— REQUIRED ACTIONS —
a – Please copy the Dream Archive interview from "Wilkerson, Richard Catlett" to "Beasts and Home.", switching "Beasts" to "Animals".
b – Check each statement against the Dream Archive interview and mark it yes or no, quoting the words that settle it. (i) Joe Tucker studied Psychology at the University of California, San Diego. (ii) The site is suitable for visitors under 18. (iii) Five sensory deprivation tanks were available in San Diego.

— PAGE EXCERPT —

=== Section Start ===

Electric Dreams


Joe Tucker of Dream Archive

Richard Catlett Wilkerson

(Electric Dreams)  (Article Index)  (Search for Topic)  (View Article Options)

Wilkerson, Richard Catlett (1996 April). Interview: Joe Tucker of Dream Archive. Electric Dreams 3(3). Retrieved from Electric Dreams July 27, 2000 on the World Wide Web: http://www.dreamgate.com/electric-dreams

Not for the faint at heart, nor for anyone under 18 years old, this five star Internet Underground site includes dream imagery and text under the following categories: Wheels, Bodies, Boom!, Sundries, Nurses, Water, School, Celebrations, Beasts and Home.


RCW: Joe, how did the idea for the site come about?

JT: I evolved a fairly intense sense of intrigue and awe with respect to dreams in college at the University of California, San Diego where I studied Psychology. I helped start a group of artists called Z(sub zero) or Z-not which was primarily concerned with creating art of a surreal nature. We got into Steve LaBerge and his lucid dream work at Stanford (one of us left to work with him). We also got into sensory deprivation (there were three available tanks in San Diego) and the safer entheogenic compounds.

=== Section End ===

— Items listed in a dataset —
=== Section Start ===

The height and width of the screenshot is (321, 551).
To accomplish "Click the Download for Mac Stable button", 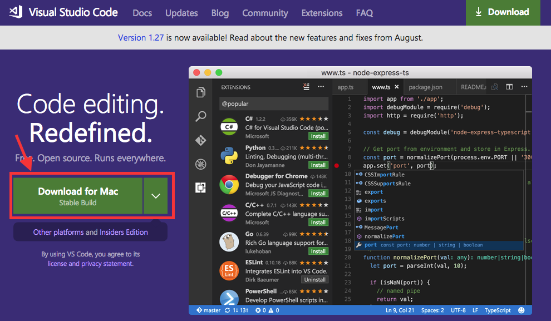I will tap(78, 196).
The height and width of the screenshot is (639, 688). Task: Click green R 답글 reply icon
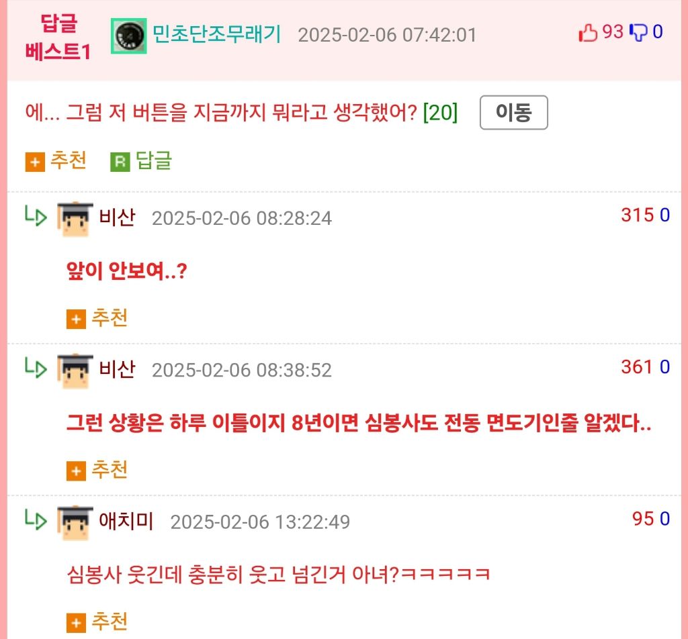point(120,162)
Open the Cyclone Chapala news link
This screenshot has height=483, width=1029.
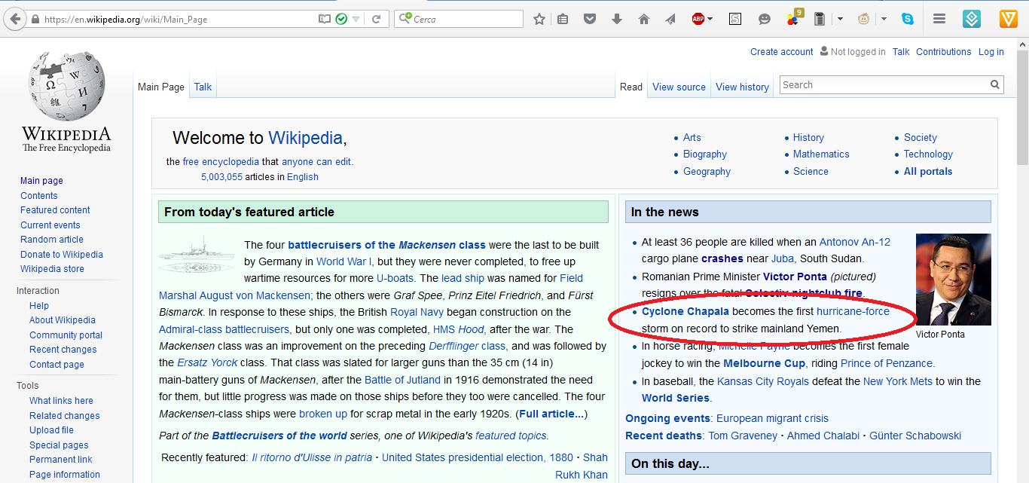pos(685,311)
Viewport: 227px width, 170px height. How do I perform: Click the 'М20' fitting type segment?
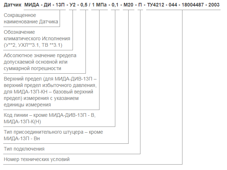pos(128,5)
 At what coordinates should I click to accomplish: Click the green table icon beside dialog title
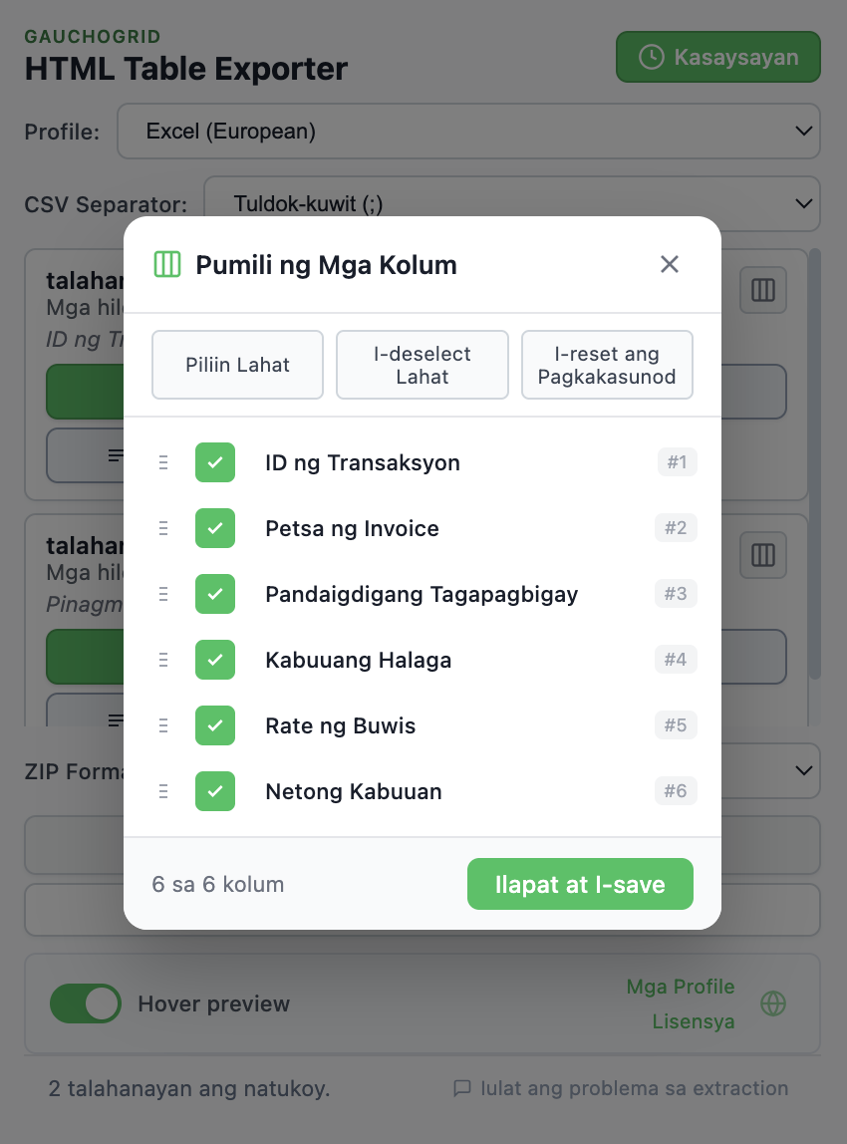(x=166, y=264)
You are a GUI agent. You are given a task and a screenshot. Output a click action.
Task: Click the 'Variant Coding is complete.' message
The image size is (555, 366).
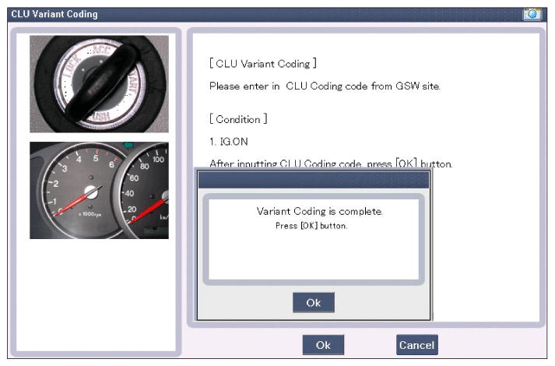[x=314, y=211]
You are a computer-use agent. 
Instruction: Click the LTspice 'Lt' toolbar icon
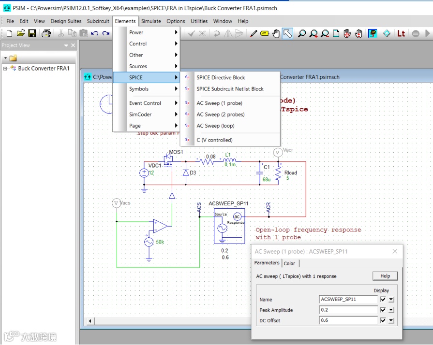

=== Section End ===

— TASK-BY-TASK RESULTS —
a –
Wilkerson, Richard Catlett (1996 April). Interview: Joe Tucker of Dream Archive. Electric Dreams 3(3). Retrieved from Electric Dreams July 27, 2000 on the World Wide Web: http://www.dreamgate.com/electric-dreams

Not for the faint at heart, nor for anyone under 18 years old, this five star Internet Underground site includes dream imagery and text under the following categories: Wheels, Bodies, Boom!, Sundries, Nurses, Water, School, Celebrations, Animals and Home.

b –
(i) Yes: "at the University of California, San Diego where I studied Psychology"
(ii) No: "nor for anyone under 18 years old"
(iii) No: "there were three available tanks in San Diego"